(Beginning of DATA)

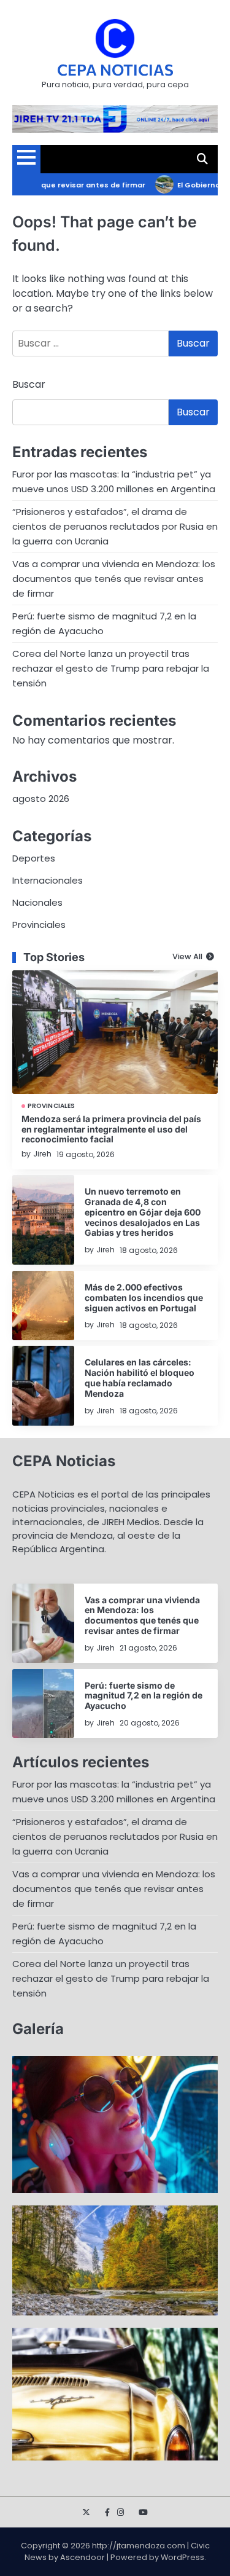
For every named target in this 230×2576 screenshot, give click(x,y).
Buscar (28, 384)
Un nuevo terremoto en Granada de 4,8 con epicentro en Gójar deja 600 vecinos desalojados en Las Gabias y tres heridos (143, 1212)
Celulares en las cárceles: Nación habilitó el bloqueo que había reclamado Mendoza (139, 1377)
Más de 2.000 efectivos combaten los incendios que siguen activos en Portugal (144, 1297)
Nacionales (37, 902)
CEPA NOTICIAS (115, 69)
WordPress (182, 2557)
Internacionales (47, 880)
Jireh (42, 1154)
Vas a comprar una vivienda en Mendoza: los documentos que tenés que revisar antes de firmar (113, 578)
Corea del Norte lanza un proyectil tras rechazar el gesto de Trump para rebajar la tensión (110, 668)
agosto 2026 (40, 798)
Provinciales (39, 924)
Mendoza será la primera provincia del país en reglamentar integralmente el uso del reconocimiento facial (111, 1129)
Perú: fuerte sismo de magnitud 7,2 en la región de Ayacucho (143, 1695)
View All (187, 957)
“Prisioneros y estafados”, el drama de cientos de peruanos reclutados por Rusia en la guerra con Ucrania (115, 526)
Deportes (33, 858)
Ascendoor (82, 2557)
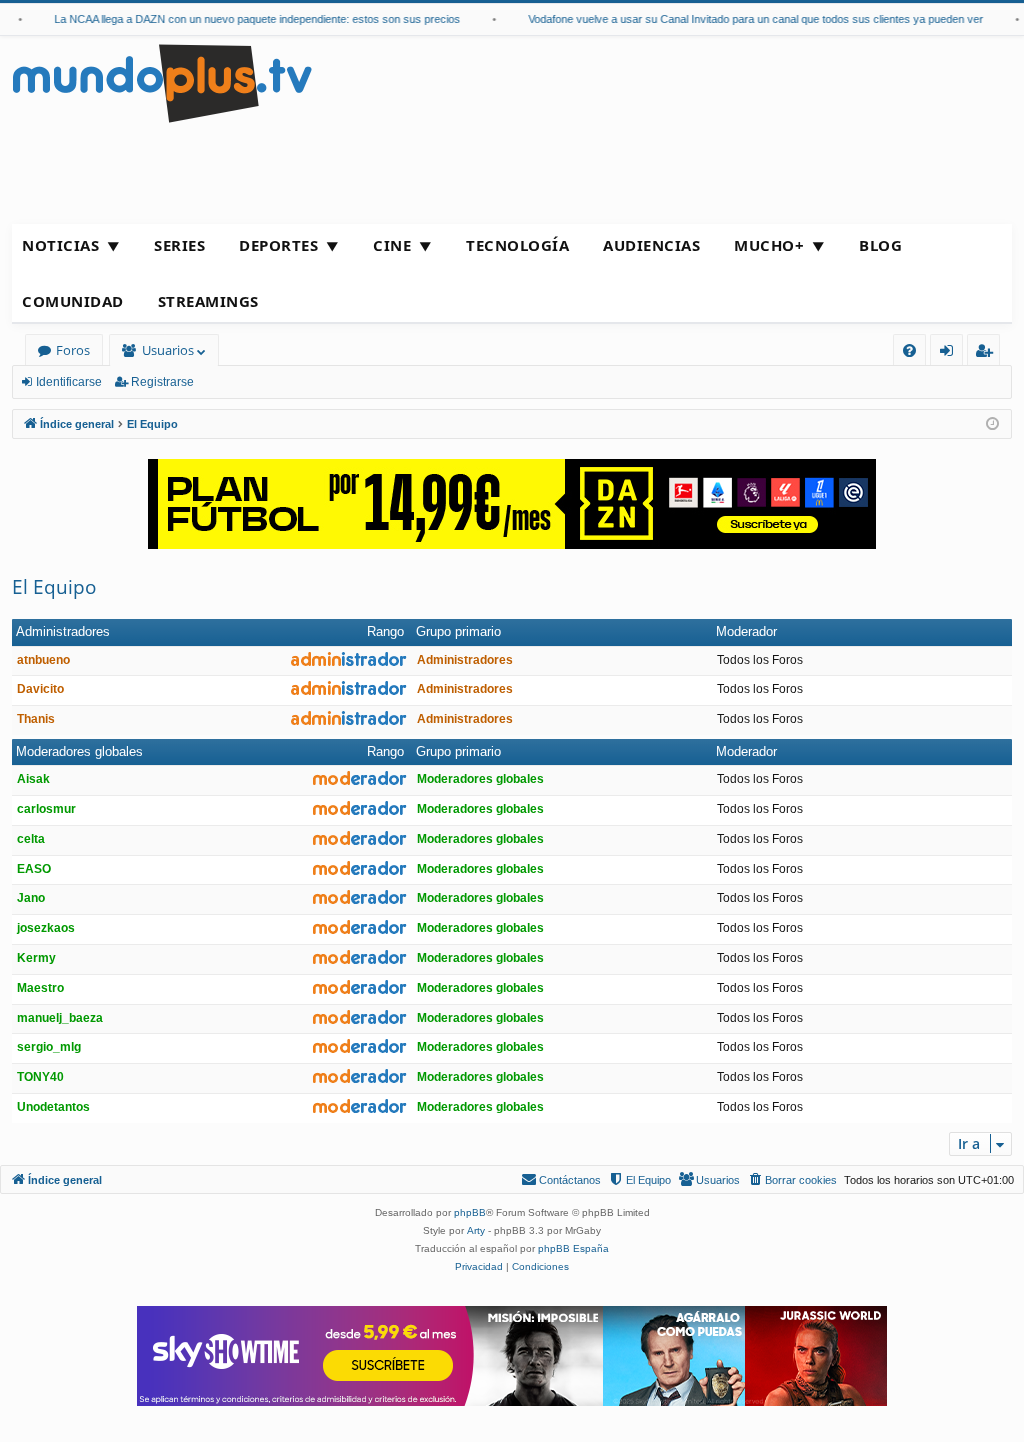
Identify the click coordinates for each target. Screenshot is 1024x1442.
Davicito (40, 689)
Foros (73, 350)
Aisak (33, 779)
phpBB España (573, 1248)
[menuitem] (909, 350)
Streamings (208, 301)
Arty (476, 1230)
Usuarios (168, 350)
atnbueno (43, 660)
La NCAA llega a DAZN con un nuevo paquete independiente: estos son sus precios (246, 19)
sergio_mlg (49, 1047)
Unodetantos (53, 1107)
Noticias (60, 245)
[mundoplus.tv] (162, 82)
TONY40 (40, 1077)
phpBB (470, 1212)
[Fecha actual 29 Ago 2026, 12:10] (992, 424)
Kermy (36, 958)
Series (179, 245)
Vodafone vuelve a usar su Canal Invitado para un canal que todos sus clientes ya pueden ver (744, 19)
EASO (34, 869)
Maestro (40, 988)
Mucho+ (769, 245)
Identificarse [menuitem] (950, 353)
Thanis (36, 719)
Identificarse (69, 382)
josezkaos (46, 928)
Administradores (63, 631)
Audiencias (651, 245)
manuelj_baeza (60, 1018)
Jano (31, 898)
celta (31, 839)
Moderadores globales (79, 751)
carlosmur (46, 809)
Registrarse (162, 382)
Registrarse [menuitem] (988, 353)
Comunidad (73, 301)
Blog (880, 245)
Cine (392, 245)
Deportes (278, 245)
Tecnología (517, 245)
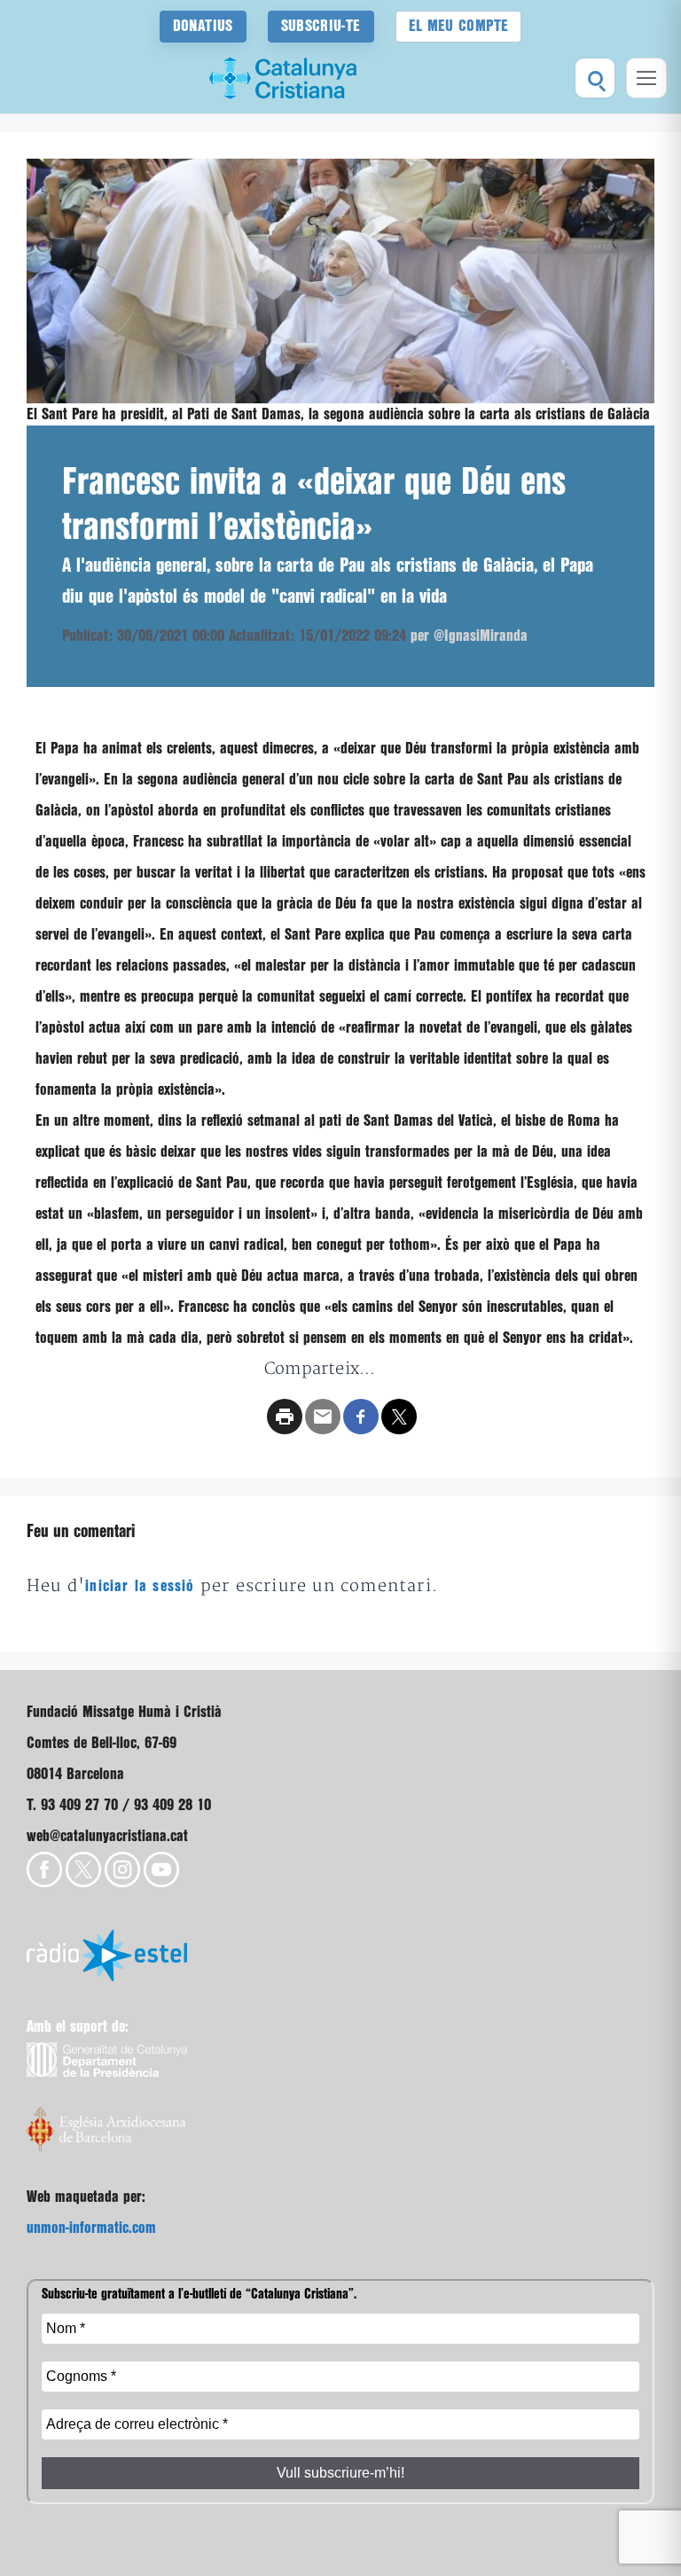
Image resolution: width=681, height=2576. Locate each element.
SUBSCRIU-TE (321, 26)
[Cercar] (595, 78)
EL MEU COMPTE (459, 26)
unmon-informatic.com (91, 2228)
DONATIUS (203, 26)
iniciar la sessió (139, 1586)
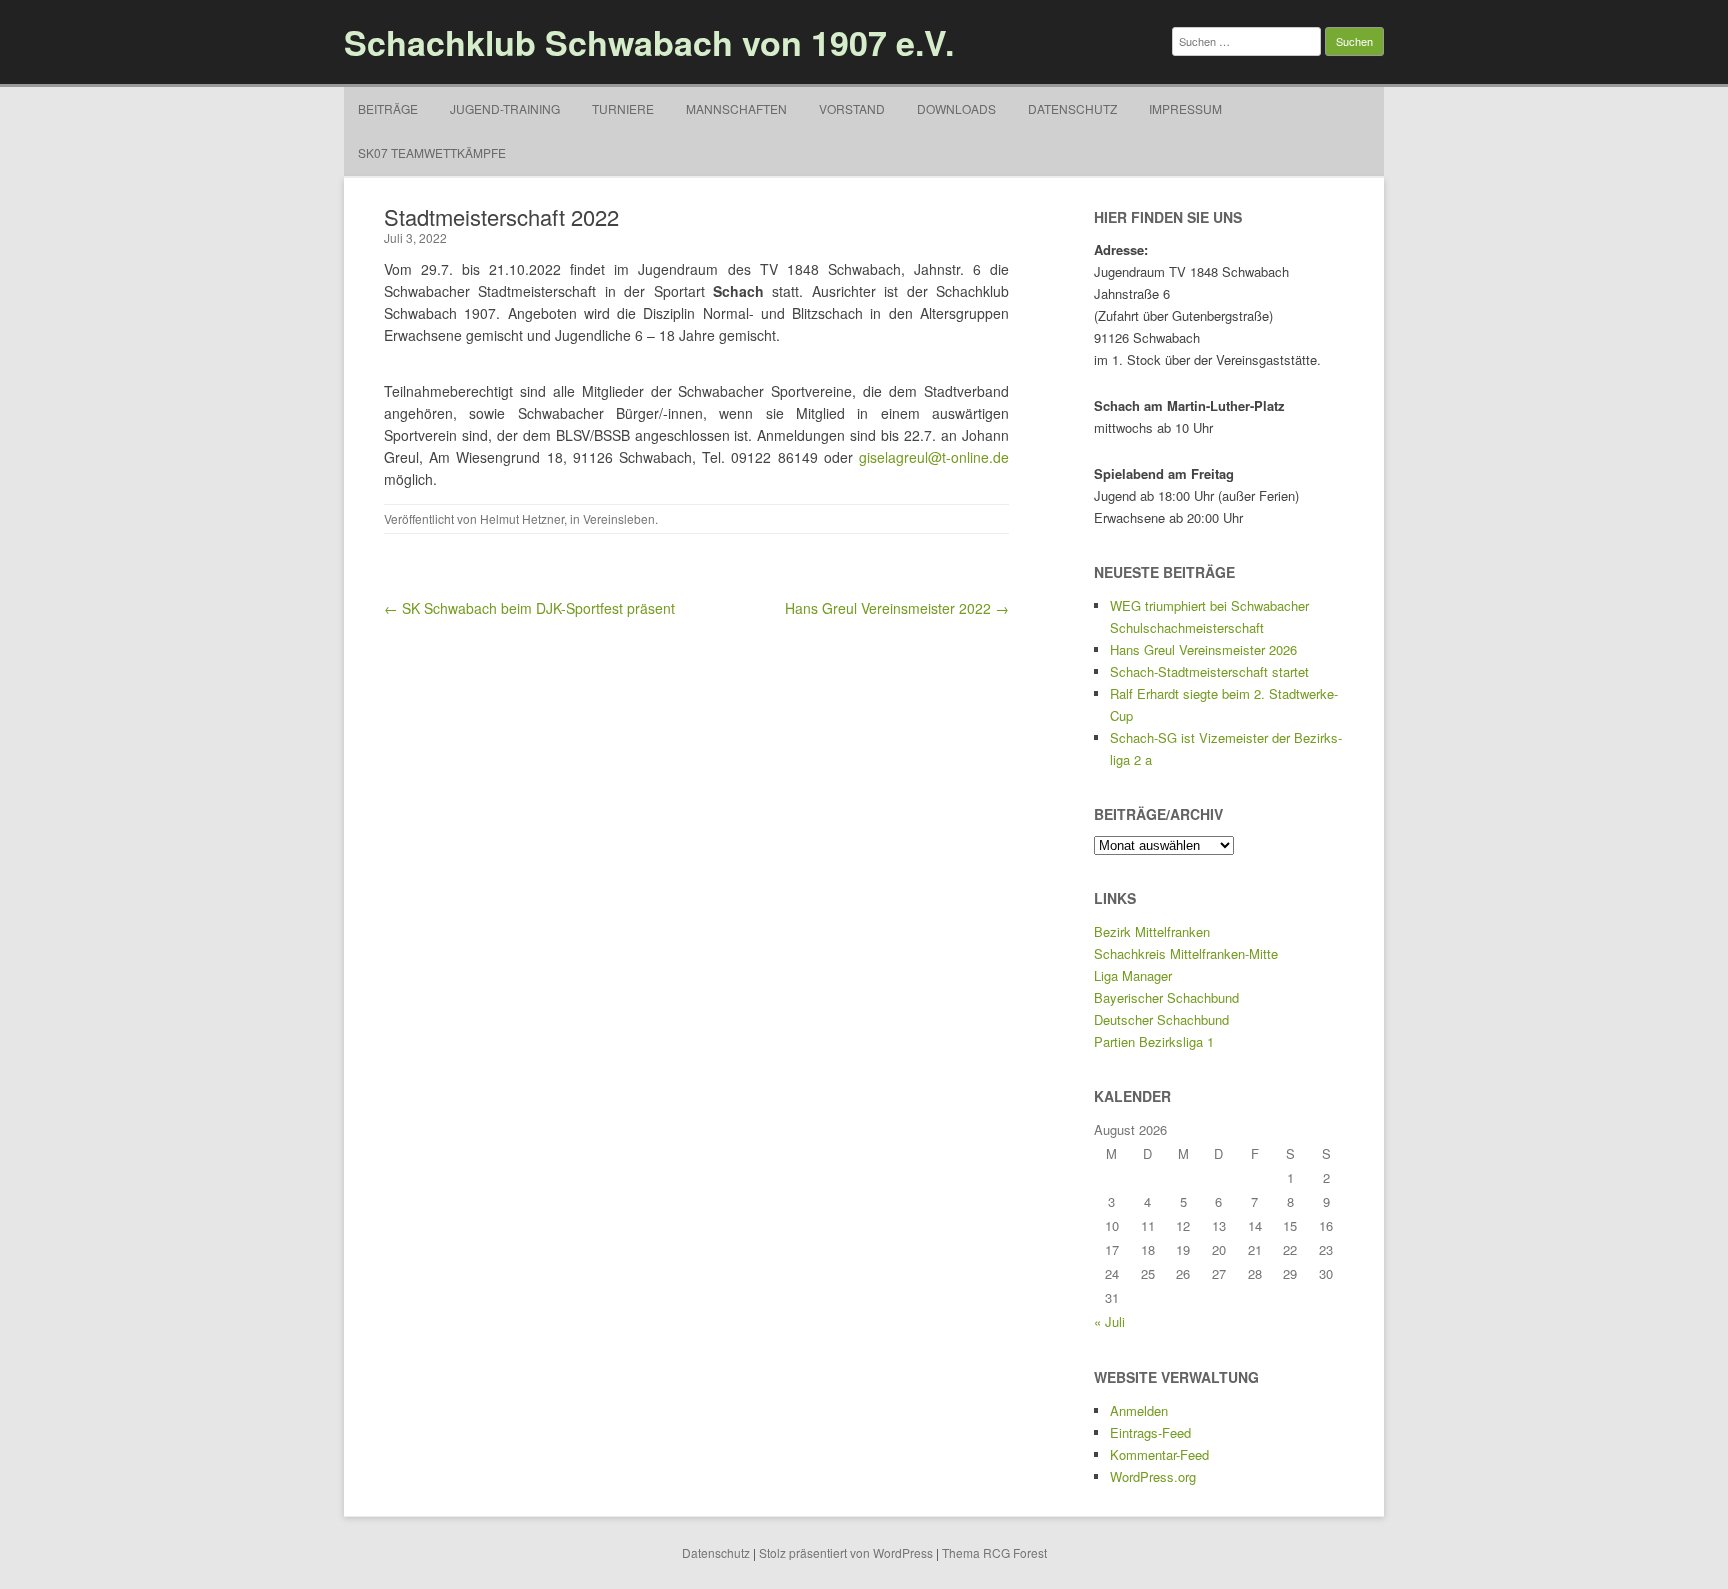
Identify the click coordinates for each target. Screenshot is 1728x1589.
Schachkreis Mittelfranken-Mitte (1186, 953)
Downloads (956, 108)
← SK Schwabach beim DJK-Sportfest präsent (529, 608)
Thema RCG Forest (994, 1552)
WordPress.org (1153, 1476)
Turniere (623, 108)
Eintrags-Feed (1150, 1432)
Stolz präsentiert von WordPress (846, 1552)
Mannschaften (736, 108)
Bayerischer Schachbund (1166, 997)
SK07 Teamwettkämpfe (432, 152)
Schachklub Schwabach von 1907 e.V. (649, 42)
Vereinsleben (619, 518)
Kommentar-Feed (1159, 1454)
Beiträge (388, 108)
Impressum (1185, 108)
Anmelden (1139, 1410)
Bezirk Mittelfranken (1152, 931)
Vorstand (852, 108)
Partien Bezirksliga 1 (1154, 1041)
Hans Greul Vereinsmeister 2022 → (897, 608)
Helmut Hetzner (522, 518)
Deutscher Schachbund (1161, 1019)
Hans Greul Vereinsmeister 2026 (1203, 649)
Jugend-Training (505, 108)
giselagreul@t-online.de (934, 457)
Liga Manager (1133, 975)
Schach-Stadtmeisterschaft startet (1209, 671)
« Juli (1109, 1321)
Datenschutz (1072, 108)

(End of DATA)

** PROBLEM REQUIREMENTS **
Show, from the listing above, every line holding the word "Schwabach".

** RESPONSE **
← SK Schwabach beim DJK-Sportfest präsent (529, 608)
Schachklub Schwabach von 1907 e.V. (649, 42)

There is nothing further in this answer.